2010 NİSAN AYI MECLİS TOPLANTISI

Sayın Başkanım,

Sayın Karabağlar Belediye Başkanım,

Geçmiş Dönem Başkanlarımız,

Onur Üyelerimiz, Meclisimizin Çok Değerli Üyeleri,

Basınımızın Kıymetli Temsilcileri,

 

Sizleri şahsım ve Yönetim Kurulum adına, sevgi ve saygıyla selamlıyorum.

Sayın Karabağlar Belediye Başkanım, nazik katılımlarınızdan ötürü teşekkür ediyorum. Meclis Toplantımıza Hoşgeldiniz.

 

Cuma günü Odamızda bir ilke daha imza atarak, 23 Nisan’a özel çocuk meclisini gerçekleştirdik. Gayet başarılı geçen meclisimizde, 3 ayrı okuldan katılan çocuklarımızla çok özel bir gün paylaştık. Bu anlamda, 23 Nisan Ulusal Egemenlik ve Çocuk Bayramı’nı bir kez daha kutluyorum.

 

Kurtuluş savaşı mücadelesi boyunca tek bir egemenlik vardır o da ulusal egemenliktir diyen Atatürk,  90 yıl önce TBMM’nin açılışı ile bu düşüncesini eyleme geçirmiştir. Huzurlarınızda Ulu Önder Mustafa Kemal Atatürk’ün ve silah arkadaşlarının aziz hatırası önünde saygıyla eğildiğimizi tekrarlamak isterim. Bu vatan uğruna bugün de can vermeye ne yazık ki devam ediyoruz. Şehit düşen askerlerimize ve polislerimize tanrıdan rahmet, ailelerine başsağlığı diliyoruz.

 

Değerli Arkadaşlar,

 

Nisan ayı içinde yine bir Bakanımızı Odamızda ağırlama fırsatı bulduk. Çevre ve Orman Bakanı Prof. Dr. Sayın Veysel Eroğlu, Yönetim Kurulumuz ile bir araya gelerek, çevre konularına ilişkin istişarede bulunmuştur.

 

Sizlerden gelen konu ve çözüm önerilerinin de yer aldığı, Odamız konularını içeren dosyayı Sayın Bakanımıza takdim ettik.

 

Değerli Arkadaşlar,

 

Bugün öncelikli sorunumuz haline gelen işsizlik hakkında, Sayın Başbakanımızın TOBB’a ve üyelerine ilişkin yaptığı açıklama gündemde ilk sırada yerini almıştır.
::::
**Yapılacak iş:** Nisan ayı meclis toplantısı konuşmasında Yönetim Kurulu ile çevre konularında istişarede bulunan bakanın adı ve görevi nedir, lütfen yazın.

**Veri listesi:**
::::
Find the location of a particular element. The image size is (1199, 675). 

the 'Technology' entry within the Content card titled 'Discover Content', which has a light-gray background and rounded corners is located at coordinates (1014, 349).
::::
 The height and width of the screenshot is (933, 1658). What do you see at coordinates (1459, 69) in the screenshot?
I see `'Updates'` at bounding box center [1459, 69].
::::
**Beklenen yanıt:** Çevre ve Orman Bakanı Prof. Dr. Veysel Eroğlu.